-- Work item --
Your task is to retype, exactly and only, the lines from the one containing "Task: Toggle the checkmark for 淡出效果 action" to the final line of the entries, leaving out all pictures.

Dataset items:

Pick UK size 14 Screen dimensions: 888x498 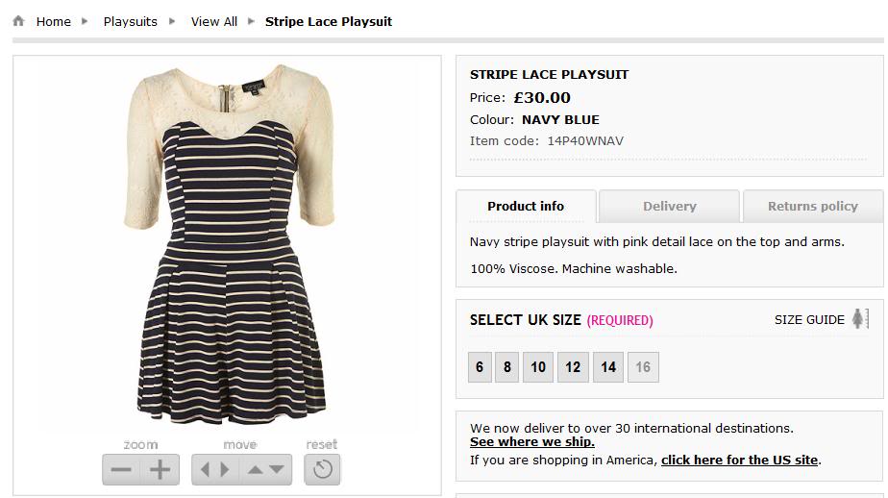point(608,367)
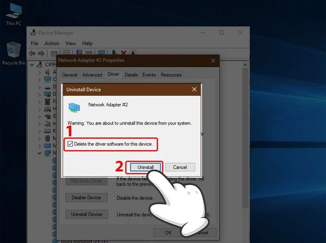Collapse the expanded Network adapters category
Screen dimensions: 326x243
click(x=39, y=154)
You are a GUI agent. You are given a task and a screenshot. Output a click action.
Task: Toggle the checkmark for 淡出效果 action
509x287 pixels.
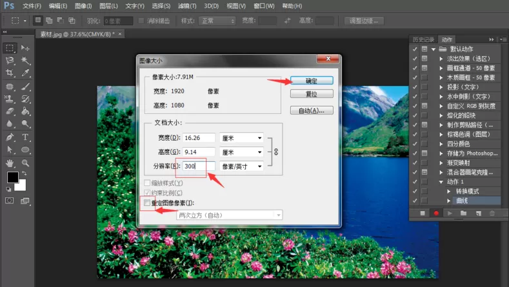click(415, 59)
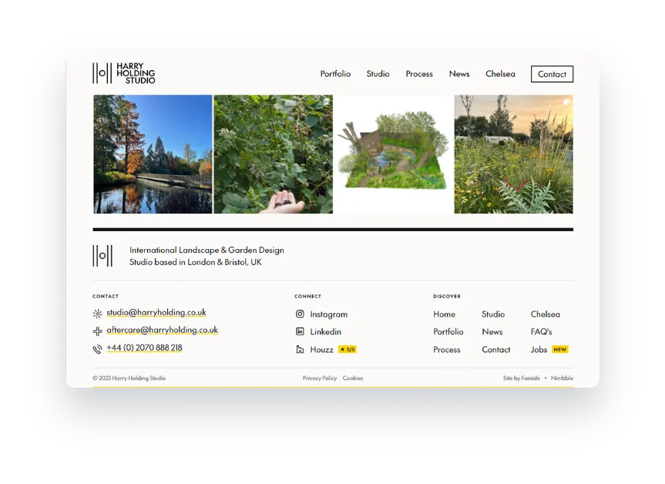The width and height of the screenshot is (665, 484).
Task: Click the phone icon beside the number
Action: 97,349
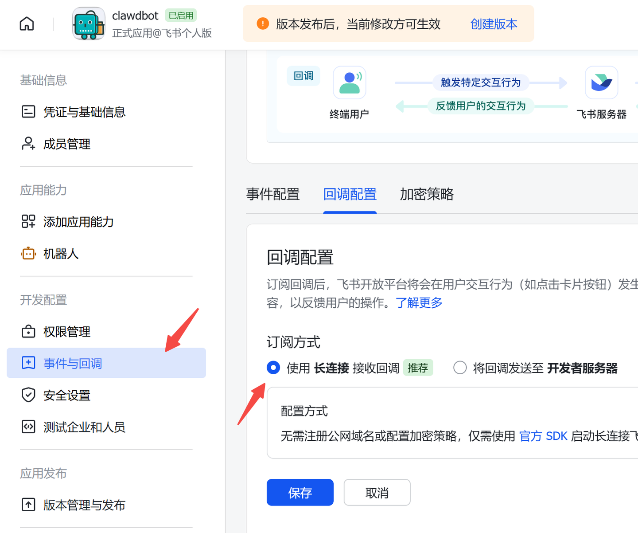
Task: Switch to the 回调配置 tab
Action: 350,194
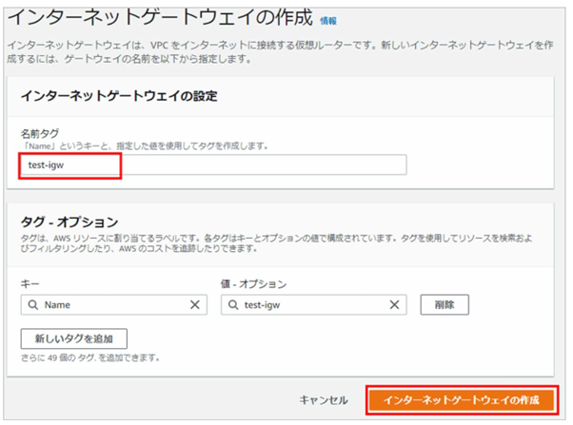Click キャンセル to cancel gateway creation
Screen dimensions: 573x425
(x=323, y=400)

-- Your solution --
Task: Toggle the checkmark for 淡出效果 action
509x287 pixels.
click(415, 59)
The width and height of the screenshot is (665, 484).
Task: Click the phone icon beside the number
Action: 97,349
Task: Switch to the 回调配置 tab
Action: 350,194
Click キャンセル to cancel gateway creation
Screen dimensions: 573x425
(x=323, y=400)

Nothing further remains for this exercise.